Не случилось? Он четыре дня провел под дождем, на залитых грязью дорогах, он ночевал в трактирах с кислым вином и скверной пищей – все для того, чтобы вернуться туда, где не был последние три года. Он стремился как можно быстрее добраться, чтобы спасти семью, но, судя по их веселому смеху и широким улыбкам, они вовсе не нуждаются в спасении и не ценят его заботу. Разгневанный, разочарованный, граф хлопнул себя по бедру насквозь промокшей шляпой, орошая пол дождем холодных капель. Затем взглянул на детей. Они стояли, держась за руки, и с опаской поглядывали на отца. У графа сердце сжалось – они так походили на свою мать…
– Это ваша затея?
– Не кричите на детей. Они не виноваты.
С графом уже много лет никто не разговаривал подобным тоном. Он с удивлением посмотрел себе под ноги и увидел странную фигуру, напоминающую пестрый цыганский шатер. Фигура шевельнулась, приподнялась, и граф понял, что перед ним женщина, растрепанная рыжеволосая женщина. Она подняла голову, и он увидел пару ярко-зеленых глаз – таких чудесных глаз ему еще не доводилось видеть.

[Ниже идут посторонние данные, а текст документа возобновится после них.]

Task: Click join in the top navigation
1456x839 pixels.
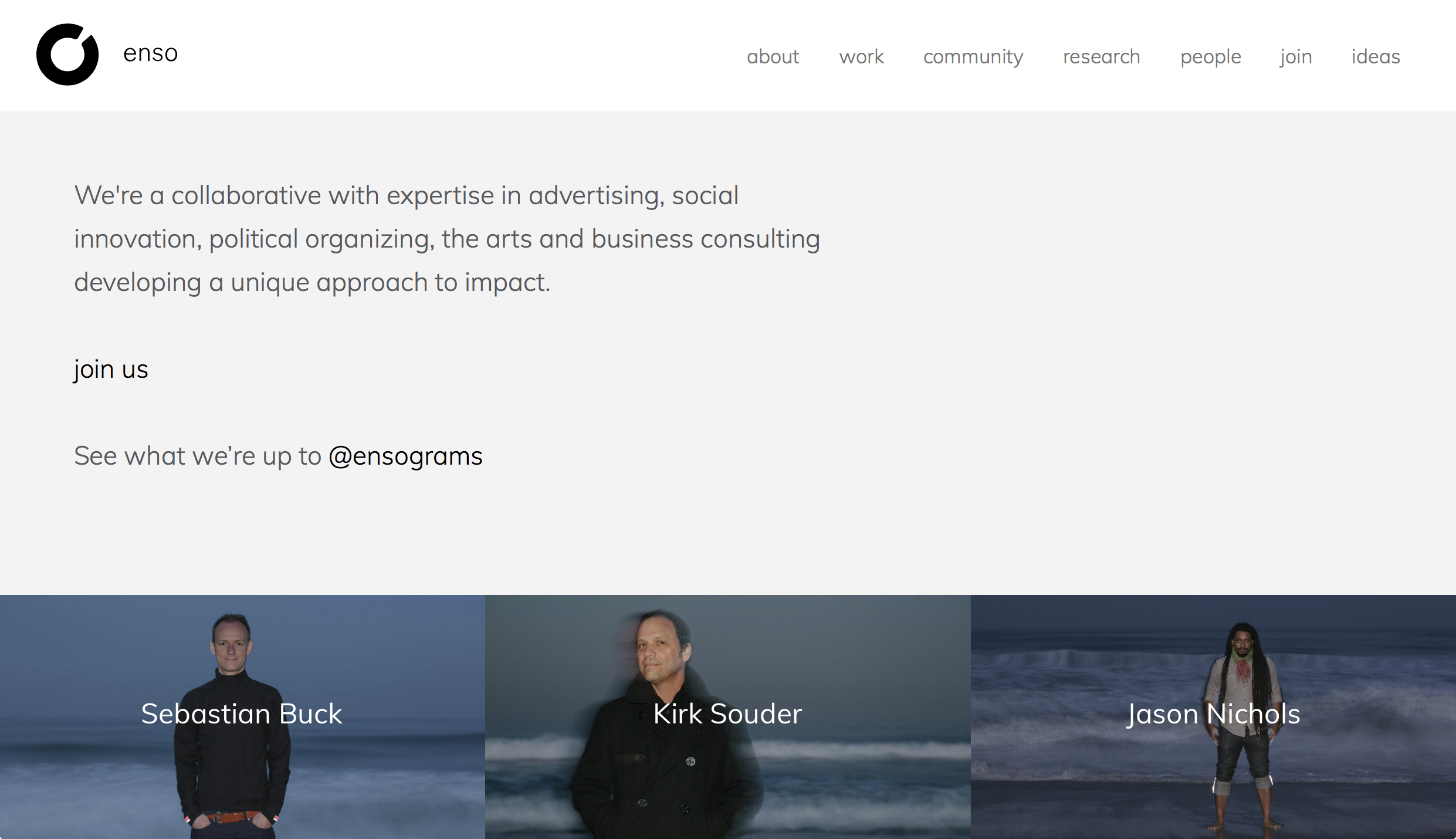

В этот момент раздался голос графини:
– Эдуард, ты мог хотя бы помочь кузине подняться на ноги.
Кузине?! Самозванке! О Господи… Он прошел мимо женщины, сидевшей на полу.
– Она может сидеть там до скончания века, мне все равно, – заявил он, приближаясь к вдовствующей графине. – Бабушка, как ты могла впустить в наш дом еще одну мошенницу?
– Она не мошенница. У мистера Черри есть письма. И у нее волосы фамильного цвета Тревелинов.
– Письма можно подделать, а волосы перекрасить. – Он наклонился, опираясь на подлокотники кресла, и посмотрел в лицо пожилой женщины. – Я не позволю снова подвергать тебя таким испытаниям. Я знаю, как тебе хочется поверить в чудо, но Пруденс Уинтроп умерла… Эта женщина – самозванка.
– Вы так уверены? – Негромко сказанные слова, казалось, пронзили тишину, словно кинжал.
Рыжеволосая женщина поднялась на ноги и с невозмутимым видом расправила юбку, словно только что зацепилась за розовый куст на прогулке в саду. Платье ее оказалось на редкость безвкусным, как граф и предполагал, а лицо совершенно непривлекательным, но глаза светились умом. Эта девица совсем неглупа, отметил граф. Но в ней было еще кое-что… Что-то в ее движениях и облике невольно привлекало взгляд. В душе его шевельнулось давно умершее чувство. Граф вдруг понял, что ему приятно на нее смотреть, и это его встревожило.
– Не надо испытывать мое терпение, – предостерег он.